How you will make an impact:
• Risk Management System & Compliance
o Develop, maintain, and improve the Risk Management File (RMF) for Class III medical devices, ensuring compliance with ISO 14971, ISO 13485, 21 CFR 820, MDR (EU 2017/745), and other applicable regulations.
o Support regulatory submissions by providing risk documentation for 510(k), PMA, CE Marking, and international registrations.
o Work closely with cross-functional teams (R&D, Regulatory, Clinical, Manufacturing, and Post-Market Surveillance) to ensure risk management principles are integrated into the design and development process.
o Assign Risk IDs for adverse event complaints

• Post-Market Surveillance & Complaints
o Conduct monthly and quarterly post-market risk assessments by analyzing trends in complaints, adverse events, and field failures to ensure timely mitigation actions.
o Own and author trend memos for complaint trending categories
o Support submissions related to Notification of Change (NOC) by authoring risk assessments
o Drive continuous improvement initiatives by identifying trends and optimizing risk management workflows, templates, and processes.
o Performs other quality-related duties as assigned by management

• CAPA for Manufacturing & Complaints
o Partner with manufacturing plants and process owners to investigate manufacturing non conformances using root cause analysis tools to identify root causes and develop action plans.  
o Develop verification and validation plans for corrective actions that are implemented
o Use statistical techniques to determine sample sizes and justification of sample size for effectiveness monitoring

What you’ll need (Required):
• Bachelor’s degree in engineering or scientific field with at least 2 years of experience in medical device risk management
• Knowledge of ISO 14971, ISO 13485, 21 CFR Part 820, EU MDR, and FDA requirements.
• Hands-on experience with design and process FMEA, hazard analysis, and post-market risk assessments.
• Experience assessing complaints, CAPAs, and non-conformances for risk evaluation.

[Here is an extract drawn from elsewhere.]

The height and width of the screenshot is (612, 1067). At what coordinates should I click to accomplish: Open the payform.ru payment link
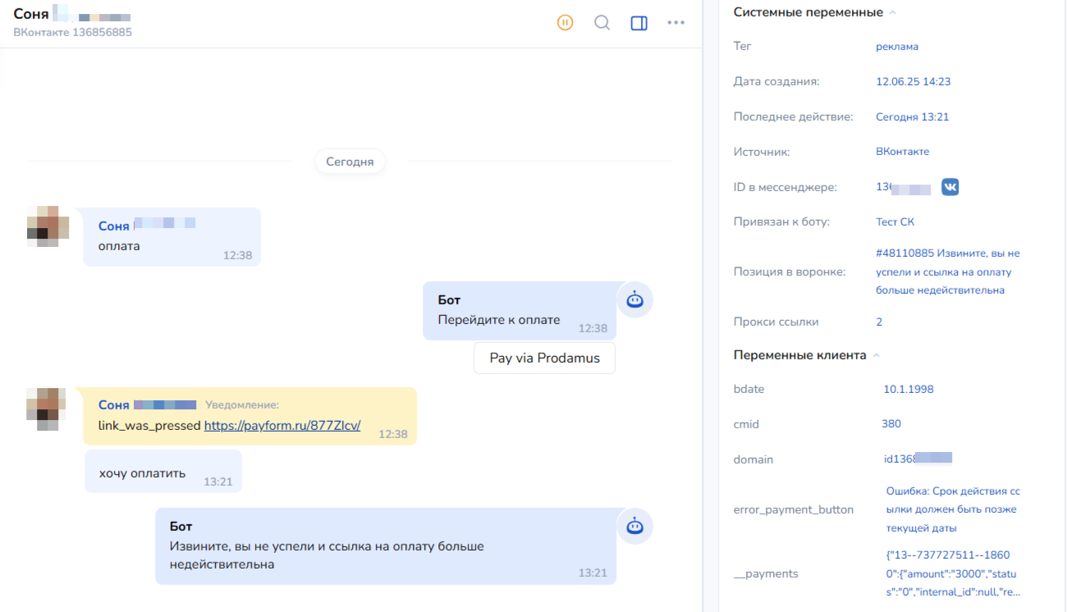pos(282,426)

What else we look for (Preferred):
• Engineering degree

• Strong analytical and problem-solving skills with attention to detail.

• Excellent communication skills and ability to work cross-functionally in a regulated environment.
• Medical device risk management, preferably in Class III medical devices (e.g., cardiovascular, neurovascular, implantable devices)
• Experience with quality system platforms (e.g., Reliance EQMS, IQVIA or Windchill).
• Experience implementing automation or AI-driven solutions for post market activities.
• Previous experience working with global manufacturing plants and suppliers.
• Six Sigma, or ASQ Certified Quality Engineer (CQE).

Aligning our overall business objectives with performance, we offer competitive salaries, performance-based incentives, and a wide variety of benefits programs to address the diverse individual needs of our employees and their families.
For California, the base pay range for this position is $87,000 to $123,000 (highly experienced).
The pay for the successful candidate will depend on various factors (e.g., qualifications, education, prior experience).  Applications will be accepted while this position is posted on our Careers website.